* [Aim]: Reproduce all of the items below word for word, changing nothing.

* [Given entries]:
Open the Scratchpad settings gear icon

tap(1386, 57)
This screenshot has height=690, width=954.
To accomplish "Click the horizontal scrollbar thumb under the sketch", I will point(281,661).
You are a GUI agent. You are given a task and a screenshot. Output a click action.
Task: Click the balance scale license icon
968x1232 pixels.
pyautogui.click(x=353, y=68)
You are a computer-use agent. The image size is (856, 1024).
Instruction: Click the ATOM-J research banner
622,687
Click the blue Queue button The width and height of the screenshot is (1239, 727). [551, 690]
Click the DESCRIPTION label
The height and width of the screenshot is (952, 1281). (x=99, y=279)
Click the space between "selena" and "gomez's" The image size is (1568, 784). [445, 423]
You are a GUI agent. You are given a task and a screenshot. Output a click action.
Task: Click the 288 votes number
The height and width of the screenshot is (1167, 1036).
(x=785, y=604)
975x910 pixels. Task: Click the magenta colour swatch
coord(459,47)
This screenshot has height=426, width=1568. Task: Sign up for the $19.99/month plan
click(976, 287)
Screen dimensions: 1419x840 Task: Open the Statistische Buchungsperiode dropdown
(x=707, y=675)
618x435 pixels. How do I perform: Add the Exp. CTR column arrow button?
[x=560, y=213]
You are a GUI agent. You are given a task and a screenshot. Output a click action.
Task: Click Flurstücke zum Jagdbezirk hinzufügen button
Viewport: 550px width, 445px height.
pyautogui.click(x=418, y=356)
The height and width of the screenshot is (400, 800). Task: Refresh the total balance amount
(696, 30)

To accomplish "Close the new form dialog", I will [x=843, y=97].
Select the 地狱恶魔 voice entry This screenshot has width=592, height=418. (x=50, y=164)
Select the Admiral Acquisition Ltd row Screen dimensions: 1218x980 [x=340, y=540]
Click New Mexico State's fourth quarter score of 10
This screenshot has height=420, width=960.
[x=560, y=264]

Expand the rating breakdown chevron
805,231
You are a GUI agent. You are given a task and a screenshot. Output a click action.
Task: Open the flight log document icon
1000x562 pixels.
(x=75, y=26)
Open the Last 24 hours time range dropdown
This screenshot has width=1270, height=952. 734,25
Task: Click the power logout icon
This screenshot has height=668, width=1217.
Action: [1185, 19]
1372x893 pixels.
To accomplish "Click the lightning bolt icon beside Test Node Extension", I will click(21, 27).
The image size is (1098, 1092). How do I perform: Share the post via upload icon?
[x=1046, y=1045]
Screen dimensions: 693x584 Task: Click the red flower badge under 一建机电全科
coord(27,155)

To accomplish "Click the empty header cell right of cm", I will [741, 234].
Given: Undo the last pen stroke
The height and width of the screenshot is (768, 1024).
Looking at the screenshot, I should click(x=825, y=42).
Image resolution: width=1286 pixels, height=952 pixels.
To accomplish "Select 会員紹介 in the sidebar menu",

* [Output]:
Open the Scratchpad settings gear icon

tap(1386, 57)
This screenshot has height=690, width=954.
To accomplish "Click the horizontal scrollbar thumb under the sketch", I will point(281,661).
You are a GUI agent. You are given a task and a screenshot. Output a click action.
Task: Click the balance scale license icon
968x1232 pixels.
pyautogui.click(x=353, y=68)
You are a computer-use agent. The image size is (856, 1024).
Instruction: Click the ATOM-J research banner
622,687
Click the blue Queue button The width and height of the screenshot is (1239, 727). [551, 690]
Click the DESCRIPTION label
The height and width of the screenshot is (952, 1281). (x=99, y=279)
Click the space between "selena" and "gomez's" The image size is (1568, 784). [445, 423]
You are a GUI agent. You are given a task and a screenshot. Output a click action.
Task: Click the 288 votes number
The height and width of the screenshot is (1167, 1036).
(x=785, y=604)
975x910 pixels. Task: Click the magenta colour swatch
coord(459,47)
This screenshot has height=426, width=1568. Task: Sign up for the $19.99/month plan
click(976, 287)
Screen dimensions: 1419x840 Task: Open the Statistische Buchungsperiode dropdown
(x=707, y=675)
618x435 pixels. How do I perform: Add the Exp. CTR column arrow button?
[x=560, y=213]
You are a GUI agent. You are given a task and a screenshot. Output a click action.
Task: Click Flurstücke zum Jagdbezirk hinzufügen button
Viewport: 550px width, 445px height.
pyautogui.click(x=418, y=356)
The height and width of the screenshot is (400, 800). Task: Refresh the total balance amount
(696, 30)

To accomplish "Close the new form dialog", I will [x=843, y=97].
Select the 地狱恶魔 voice entry This screenshot has width=592, height=418. (x=50, y=164)
Select the Admiral Acquisition Ltd row Screen dimensions: 1218x980 [x=340, y=540]
Click New Mexico State's fourth quarter score of 10
This screenshot has height=420, width=960.
[x=560, y=264]

Expand the rating breakdown chevron
805,231
You are a GUI agent. You are given a task and a screenshot. Output a click action.
Task: Open the flight log document icon
1000x562 pixels.
(x=75, y=26)
Open the Last 24 hours time range dropdown
This screenshot has width=1270, height=952. 734,25
Task: Click the power logout icon
This screenshot has height=668, width=1217.
Action: [1185, 19]
1372x893 pixels.
To accomplish "Click the lightning bolt icon beside Test Node Extension", I will click(21, 27).
The image size is (1098, 1092). How do I perform: Share the post via upload icon?
[x=1046, y=1045]
Screen dimensions: 693x584 Task: Click the red flower badge under 一建机电全科
coord(27,155)

To accomplish "Click the empty header cell right of cm", I will [741, 234].
Given: Undo the last pen stroke
The height and width of the screenshot is (768, 1024).
Looking at the screenshot, I should click(x=825, y=42).
Image resolution: width=1286 pixels, height=952 pixels.
To accomplish "Select 会員紹介 in the sidebar menu",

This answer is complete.